The formula funds schools according to the socio-economic status of the communities that they draw their students from. It determines that by looking at the residential address of the students and the Australian Bureau of Statistics information about the people in immediately area of each address.

But the formula is flawed because the socio-economic status of the families sending their children to private schools is usually at the higher end of the people in a given area. Nonetheless, tut the funding goes on – now $6820 per student. Obviously, ever more students have flocked to independent schools. This is because it is a bargain. Spend a dollar and get up to a dollar free from the government.

It no longer has much to do with religious conviction.

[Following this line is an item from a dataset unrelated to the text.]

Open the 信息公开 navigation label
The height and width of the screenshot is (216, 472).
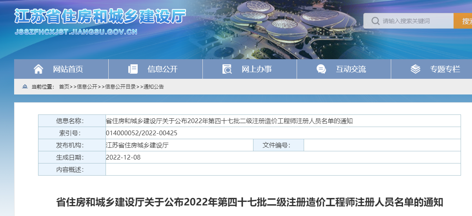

It is much more about money. The ACT -- the wealthiest and least religious of the state and territories -- has the highest portion of students in private schools (40 per cent). The nationwide average is 35 per cent, the highest in the OECD. The OECD average is just 17 per cent. And most of those OECD countries with a higher proportion of public education are beating Australia in education outcomes.

Finland, with the highest proportion of students in government schools (96 per cent), regularly tops the OECD Program for International Student Assessment (PISA) tests in science, literacy and maths.

Australia’s education system is a bit like the US health system – more costly for a poorer outcome because the private element is too high. But the best system in the world for the few who can pay for it.

The reason parents send their children to private schools is because on average they get a better education. There are several reasons for this. First, more money is spent on children in the private system. Secondly, the students self-select so that children of the diligent middle classes go to private schools and those with home environments less conducive to education go to public schools. Thirdly, the schools are selective – the disruptive, handicapped, difficult students are discouraged. Fourthly, more decentralised, independent decision-making yields better results.

The ACT Schools Census released this week is telling. Indigenous students go to private schools at half the rate of other students (20 per cent against 40 per cent). The Gonski inquiry was told: “The vast majority of low income (77 per cent), indigenous (83 per cent), disability (80 per cent) provincial (72 per cent) and remote/very remote (83 per cent) students attend government schools.

So this is fine for the students who get a private education, but it is at the expense of overall education standards and of social cohesion in Australia. The religious divide in education in the 1950s has been overcome as religion decreased in importance. But it has been replaced by an economic divide.

The more the middle classes flee the public system, the worse the public system will become and the more political pressure there will be to increase government funding for private schools.

Maybe the answer is perhaps to use the adage, if you can’t lick ‘em join ‘em. More public schools should be given their independence, so principals and school boards can hire and fire and determine financial priorities. And the funding formula should change so that those independent public schools have less of a financial disadvantage over fee-charging schools so the middle classes return to the public system and nurture and nourish it.

Half a century of state aid has resulted overall in a worse education system and one that can only get worse if this trend continues.